Imponha limites a pais imaturos — para o filho adulto que ainda se sente cobrado.
Você tem casa, trabalho, talvez filhos. O nome deles aparece na tela e o estômago aperta antes de você atender. Nada precisa ter acontecido. O aperto chega por antecipação, do mesmo jeito que chegava quando você ainda morava lá.
Com pai ou mãe emocionalmente imaturo, o filho aprende cedo a ser o adulto da relação. Mede a palavra para não gerar drama. Cede para encurtar a discussão. Sai de cada encontro esgotado, com a sensação de que faltou alguma coisa que ninguém nomeia.
A culpa é o mecanismo que segura o arranjo no lugar. Ela aparece no instante em que você diz não, antes de qualquer reação do outro lado — e é rápida o bastante para você voltar atrás sem perceber que voltou.
Adeus, Culpa de Filho trabalha o limite como prática cotidiana, sem exigir ruptura. Dizer não em uma frase, sem discurso de justificativa. Encerrar a conversa que já saiu do lugar. Escolher a distância que dá para sustentar. Nada disso exige que o outro concorde.

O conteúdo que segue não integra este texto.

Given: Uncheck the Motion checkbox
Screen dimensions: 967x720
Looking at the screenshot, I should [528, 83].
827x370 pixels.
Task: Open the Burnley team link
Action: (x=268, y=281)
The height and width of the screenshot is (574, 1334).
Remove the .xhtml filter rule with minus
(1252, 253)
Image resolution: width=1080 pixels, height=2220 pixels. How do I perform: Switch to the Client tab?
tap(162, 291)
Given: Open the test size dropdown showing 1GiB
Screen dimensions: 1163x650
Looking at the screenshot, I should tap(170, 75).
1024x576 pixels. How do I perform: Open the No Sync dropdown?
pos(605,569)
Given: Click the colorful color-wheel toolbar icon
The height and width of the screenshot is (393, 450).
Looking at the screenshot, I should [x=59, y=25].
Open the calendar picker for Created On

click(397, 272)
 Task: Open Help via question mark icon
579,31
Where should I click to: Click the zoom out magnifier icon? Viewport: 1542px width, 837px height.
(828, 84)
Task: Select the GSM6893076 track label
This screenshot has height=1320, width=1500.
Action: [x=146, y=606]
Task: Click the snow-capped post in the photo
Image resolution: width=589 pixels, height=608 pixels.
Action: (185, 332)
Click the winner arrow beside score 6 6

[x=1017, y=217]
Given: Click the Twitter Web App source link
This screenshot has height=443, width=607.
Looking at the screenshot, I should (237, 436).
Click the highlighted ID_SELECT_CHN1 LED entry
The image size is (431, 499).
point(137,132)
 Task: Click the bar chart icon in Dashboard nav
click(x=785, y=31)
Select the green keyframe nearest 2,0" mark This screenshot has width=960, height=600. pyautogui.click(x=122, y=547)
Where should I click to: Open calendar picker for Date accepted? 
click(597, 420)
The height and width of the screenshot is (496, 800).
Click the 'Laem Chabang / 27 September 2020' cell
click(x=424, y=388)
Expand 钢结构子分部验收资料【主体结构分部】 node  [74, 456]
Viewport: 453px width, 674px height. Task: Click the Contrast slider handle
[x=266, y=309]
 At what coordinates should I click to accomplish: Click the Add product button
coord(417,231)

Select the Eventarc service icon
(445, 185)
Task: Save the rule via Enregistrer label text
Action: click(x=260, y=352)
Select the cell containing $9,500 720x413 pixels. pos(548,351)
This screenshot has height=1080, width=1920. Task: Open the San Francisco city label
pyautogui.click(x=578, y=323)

O outro pode não mudar. É o ponto que dói e é o ponto que liberta: o limite não depende do consentimento de quem está sendo limitado. Ele existe no que você faz. É a partir daí que a relação volta a ter um tamanho suportável.
Limite não é punição a quem você ama. É a condição para continuar por perto sem se perder, e ele funciona mesmo quando o outro lado nunca concorda com ele.